Ich werde nie die vielen Gesichter vergessen, in die du ein Lächeln gezaubert hast. Du hast oft Menschen mit psychischen Problemen nach Hause gebracht, sie gewaschen und ihnen zu essen gegeben. Einige von ihnen waren vor dem Krieg deine Nachbarn im Kongo. Das Wenige, das du hattest, zu teilen, war deine Gewohnheit. 

Als Kind wünschte ich mir nichts mehr als die Liebe und Fürsorge meiner Familie, und sie wurde mir sogar über das hinaus gegeben, was ich erwartet hatte. Doch als ich erwachsen wurde, blieb die Frage "Woher kommst du?" ein Geheimnis. Da ich mein Heimatland nie auch nur einen einzigen Tag betreten habe, hätte ich mich als Niemand, als wertlose Person, als verletzlich und natürlich als Flüchtling betrachten können. Danke, dass du mich ermutigt hast, darüber hinaus zu denken und mich auf die Wirkung zu konzentrieren, die ich in der Welt haben kann. Ich kann mir nicht vorstellen, was ohne deine Hilfe mit mir hätte passieren können.  

Ich erinnere mich an die Aufregung in der Familie, als ich für ein Stipendium in Costa Rica ausgewählt wurde, und natürlich konnte es niemand glauben, nicht einmal ich selbst. Ich erinnere mich an die Freude, als ich zum ersten Mal in das Flugzeug stieg, an den Abflug und an die Landung. Das war das schönste Gefühl, das ich je erlebt habe.  

Mein Leben in Costa Rica war anfangs etwas schwierig, weil ich zum ersten Mal ausserhalb Ruandas und weit weg von unserer Familie war. Es war schwer, Spanisch zu lernen, aber du und die Geschwister haben mir bei unseren Videoanrufen viel Spass gemacht, indem ihr mich gebeten habt, euch auf Spanisch zu begrüssen und mir die Wörter nachgesprochen habt. 
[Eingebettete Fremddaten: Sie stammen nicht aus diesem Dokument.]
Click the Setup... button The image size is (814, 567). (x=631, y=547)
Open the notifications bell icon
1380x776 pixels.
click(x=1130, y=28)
Solanges Mutter floh 1996 aus der Demokratischen Republik Kongo, aber bis heute ist die Situation kritisch, da der bewaffnete Konflikt in weiten Teilen des Ostens des Landes in den letzten Jahren sowie die Gewalt zwischen den Gemeinschaften die Kongolesen sowohl innerhalb als auch ausserhalb der Grenzen des Landes weiter vertrieben hat.